(Items listed in a dataset)
========

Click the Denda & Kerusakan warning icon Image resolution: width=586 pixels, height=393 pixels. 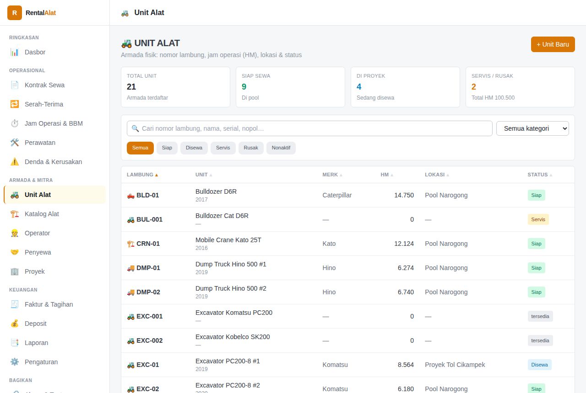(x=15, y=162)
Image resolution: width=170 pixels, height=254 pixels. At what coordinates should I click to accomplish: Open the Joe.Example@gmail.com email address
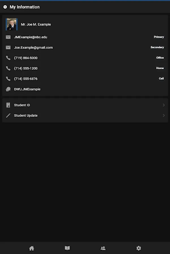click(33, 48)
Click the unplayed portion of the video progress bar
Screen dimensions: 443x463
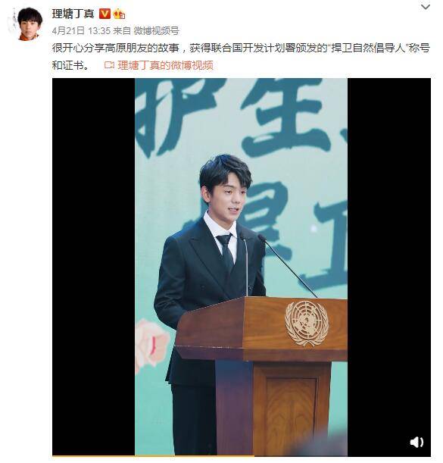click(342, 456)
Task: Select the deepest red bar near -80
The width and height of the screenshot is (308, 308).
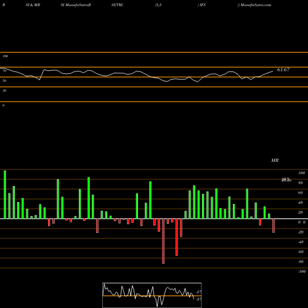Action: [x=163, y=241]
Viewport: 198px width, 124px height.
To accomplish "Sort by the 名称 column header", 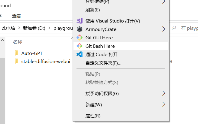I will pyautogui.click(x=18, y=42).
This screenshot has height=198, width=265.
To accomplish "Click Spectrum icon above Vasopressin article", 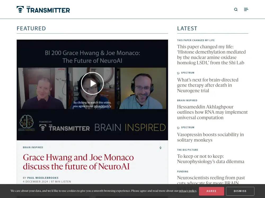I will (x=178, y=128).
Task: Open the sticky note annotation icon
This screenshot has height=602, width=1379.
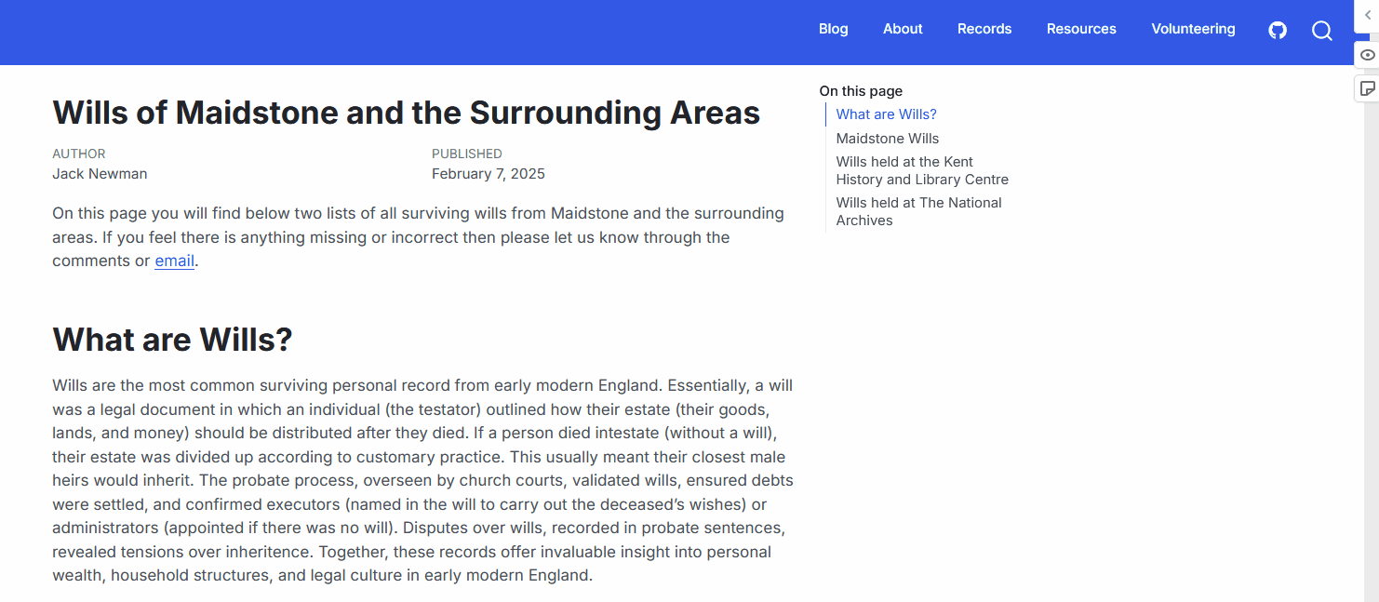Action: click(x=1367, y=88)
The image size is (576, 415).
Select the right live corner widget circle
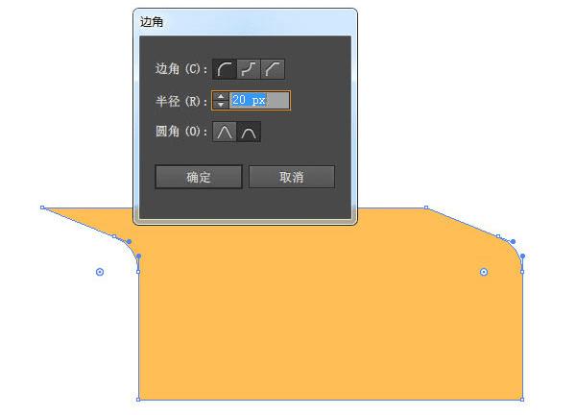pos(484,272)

========

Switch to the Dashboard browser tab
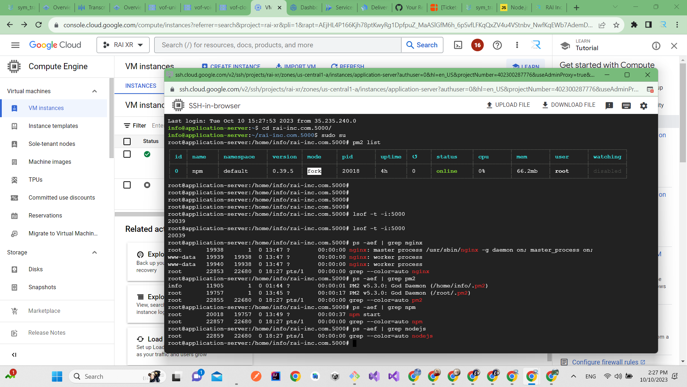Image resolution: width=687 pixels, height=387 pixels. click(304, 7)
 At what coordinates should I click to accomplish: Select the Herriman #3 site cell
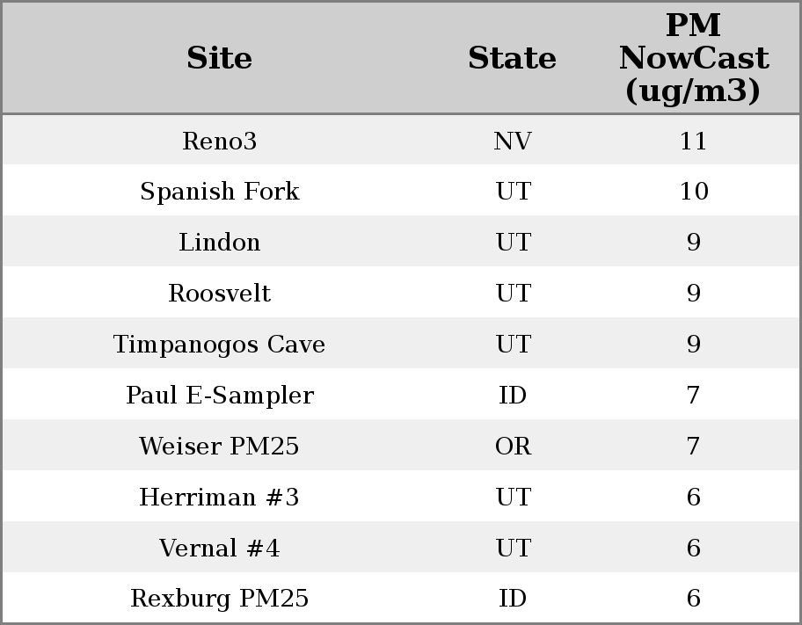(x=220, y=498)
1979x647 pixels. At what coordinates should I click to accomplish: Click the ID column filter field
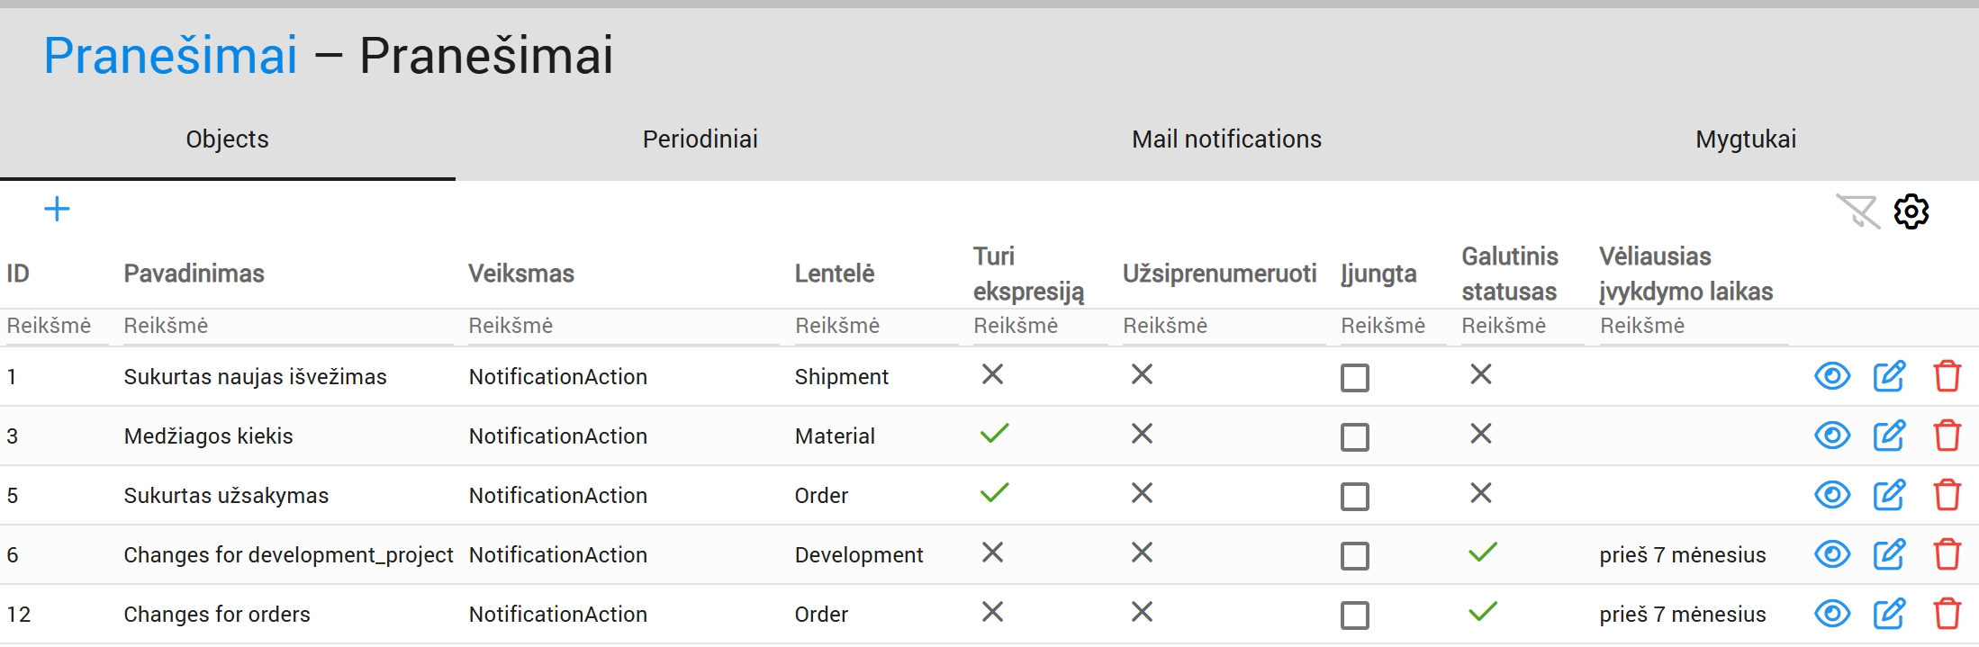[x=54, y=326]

========

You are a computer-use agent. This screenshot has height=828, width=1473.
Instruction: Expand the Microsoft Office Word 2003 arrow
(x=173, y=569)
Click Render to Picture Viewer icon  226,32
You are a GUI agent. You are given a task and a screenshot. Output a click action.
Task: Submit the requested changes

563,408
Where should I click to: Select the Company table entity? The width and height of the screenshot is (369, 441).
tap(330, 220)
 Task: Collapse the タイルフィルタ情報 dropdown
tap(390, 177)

========

**Prompt**. Convert the stretch of item lines from the one containing "The image size is (576, 415)." through the one containing "pos(484,272)" into a numbered list, skipping any blank lines and leaving the pictures out.

**Final result**.
1. The image size is (576, 415).
2. Select the right live corner widget circle
3. pos(484,272)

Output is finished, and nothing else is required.